Data to process.
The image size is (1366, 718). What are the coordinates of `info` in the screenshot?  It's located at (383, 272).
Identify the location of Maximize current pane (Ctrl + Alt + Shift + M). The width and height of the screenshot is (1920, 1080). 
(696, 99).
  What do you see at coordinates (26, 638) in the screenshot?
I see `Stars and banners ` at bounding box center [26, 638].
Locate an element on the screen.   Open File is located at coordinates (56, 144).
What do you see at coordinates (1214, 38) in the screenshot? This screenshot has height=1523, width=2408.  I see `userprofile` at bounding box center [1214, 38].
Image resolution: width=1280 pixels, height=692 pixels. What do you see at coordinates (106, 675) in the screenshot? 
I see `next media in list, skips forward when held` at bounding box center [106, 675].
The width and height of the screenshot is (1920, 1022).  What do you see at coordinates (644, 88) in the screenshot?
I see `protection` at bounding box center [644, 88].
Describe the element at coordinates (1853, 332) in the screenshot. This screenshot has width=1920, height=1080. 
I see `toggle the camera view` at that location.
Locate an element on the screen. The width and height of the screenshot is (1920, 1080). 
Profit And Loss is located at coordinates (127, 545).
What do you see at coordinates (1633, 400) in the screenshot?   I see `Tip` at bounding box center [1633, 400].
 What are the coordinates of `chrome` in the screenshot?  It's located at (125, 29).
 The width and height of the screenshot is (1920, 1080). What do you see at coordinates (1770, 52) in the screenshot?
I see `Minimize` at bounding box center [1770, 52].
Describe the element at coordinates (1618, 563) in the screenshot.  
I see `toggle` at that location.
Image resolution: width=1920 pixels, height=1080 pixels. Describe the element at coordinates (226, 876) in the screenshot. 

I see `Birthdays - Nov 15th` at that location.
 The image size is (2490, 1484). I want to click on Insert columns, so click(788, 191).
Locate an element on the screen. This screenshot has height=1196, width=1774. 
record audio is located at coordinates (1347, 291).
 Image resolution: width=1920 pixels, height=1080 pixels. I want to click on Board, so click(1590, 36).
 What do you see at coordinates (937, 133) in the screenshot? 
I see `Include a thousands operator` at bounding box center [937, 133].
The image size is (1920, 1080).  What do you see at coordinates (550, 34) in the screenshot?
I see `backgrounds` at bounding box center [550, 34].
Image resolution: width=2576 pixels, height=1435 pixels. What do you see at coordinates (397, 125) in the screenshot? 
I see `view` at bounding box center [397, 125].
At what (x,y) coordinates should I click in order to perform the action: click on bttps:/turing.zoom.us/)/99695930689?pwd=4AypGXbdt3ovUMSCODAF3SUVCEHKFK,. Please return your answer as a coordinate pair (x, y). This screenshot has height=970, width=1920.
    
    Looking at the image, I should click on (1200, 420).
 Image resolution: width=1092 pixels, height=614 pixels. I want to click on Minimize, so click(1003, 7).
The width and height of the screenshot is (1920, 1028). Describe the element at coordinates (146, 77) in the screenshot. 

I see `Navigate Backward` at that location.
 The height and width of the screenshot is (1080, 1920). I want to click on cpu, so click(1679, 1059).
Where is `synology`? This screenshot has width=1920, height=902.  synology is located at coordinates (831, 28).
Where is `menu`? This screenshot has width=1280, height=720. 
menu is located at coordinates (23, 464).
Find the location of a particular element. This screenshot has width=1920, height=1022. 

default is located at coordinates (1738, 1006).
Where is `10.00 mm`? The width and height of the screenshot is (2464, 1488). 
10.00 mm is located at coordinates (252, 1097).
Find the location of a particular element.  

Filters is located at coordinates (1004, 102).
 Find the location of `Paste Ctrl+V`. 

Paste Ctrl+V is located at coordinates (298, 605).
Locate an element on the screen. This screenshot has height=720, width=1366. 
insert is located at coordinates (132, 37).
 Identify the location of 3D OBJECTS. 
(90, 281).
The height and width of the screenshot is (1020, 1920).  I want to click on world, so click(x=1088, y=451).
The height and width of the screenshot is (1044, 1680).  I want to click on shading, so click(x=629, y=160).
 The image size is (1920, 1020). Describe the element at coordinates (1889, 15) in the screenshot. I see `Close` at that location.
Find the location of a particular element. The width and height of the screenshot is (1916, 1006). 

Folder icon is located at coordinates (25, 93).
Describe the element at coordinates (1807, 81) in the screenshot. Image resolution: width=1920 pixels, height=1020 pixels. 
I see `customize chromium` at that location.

Your task.
Copy out, word for word, the stretch of lines from the one containing "has height=720, width=1366." through the one containing "The height and width of the screenshot is (1020, 1920).".

Correct answer.
Locate an element on the screen. This screenshot has height=720, width=1366. 
insert is located at coordinates (132, 37).
 Identify the location of 3D OBJECTS. 
(90, 281).
The height and width of the screenshot is (1020, 1920).  I want to click on world, so click(x=1088, y=451).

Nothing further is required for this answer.